Disrupting Harm did not cover the United States, but data from the National Center for Missing & Exploited Children (NCMEC) points the same way. In 2025, NCMEC's CyberTipline logged 21.3 million reports containing more than 61.8 million images, videos and files tied to suspected child sexual exploitation. Reports of online enticement rose 158% over 2024, and child sex trafficking reports jumped 323% — though NCMEC cautions that both spikes were substantially amplified by the 2024 REPORT Act, which for the first time required platforms to report those categories, so the increases reflect expanded reporting as much as rising crime.

The center received an average of 137 financial-sextortion reports a day in 2025, up 37% year over year, and says it is aware of at least three dozen teenage boys in the U.S. who have died by suicide since 2021 after being targeted by this crime.
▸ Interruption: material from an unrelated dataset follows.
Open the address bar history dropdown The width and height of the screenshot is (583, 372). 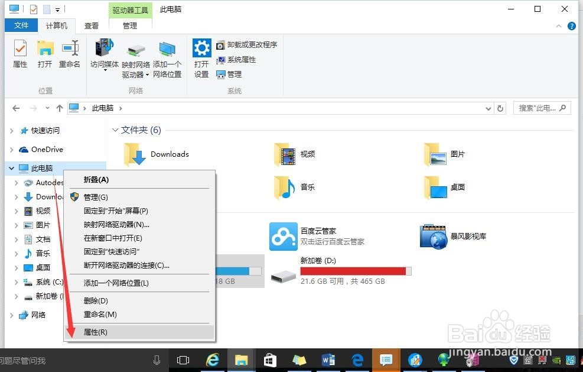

The NCMEC figures aren't methodologically comparable to the Disrupting Harm surveys, but they reinforce the same conclusion: on both sides of the border, children are not safe by default.

What the silence costs

In every country studied, most children told no one. In Mexico, victims described shame, self-blame and a sense of exposure that lingered long after the abuse itself. Disrupting Harm's data links this kind of victimization to higher rates of self-harm, suicidal thoughts, anxiety, depression, sleep problems and substance use — in Brazil, affected children were found to be more than five times as likely to self-harm. Yet survivors routinely hit walls when seeking help, including professionals who blame them rather than support them.

When children do speak up, they tend to turn first to a mother, a sibling or a close friend. That trust, where it exists, is the strongest protection available — and it isn't built in a crisis. It's built slowly, through ordinary conversations that happen before anything goes wrong.

What families can do

The most consistent recommendation across the findings is not surveillance — it's presence. Checking privacy settings on Instagram, WhatsApp, TikTok and gaming platforms helps. Knowing which apps a teenager actually uses helps. But none of it replaces a relationship in which a child believes they'll be heard, not punished, if they come forward.

That responsibility doesn't rest on one parent. It belongs to every adult in a child's orbit — fathers, mothers, grandparents, older siblings. The data does not describe a crisis happening to other people's children in faraway places. It describes one unfolding in the same apps, the same platforms and the same trusted circles that families everywhere navigate daily.

In the United States, reports can be filed at cybertipline.org; young people in crisis can reach the 988 Suicide & Crisis Lifeline. In Mexico, the Consejo Ciudadano runs a 24/7 support line, and UNICEF México and ECPAT México offer guidance for families and professionals. Colombia and Brazil's national helplines and child-protection contacts are listed in the country reports at safeonline.global.

This article discusses child sexual abuse and suicide. If you or someone you know is affected, support is available through the resources above.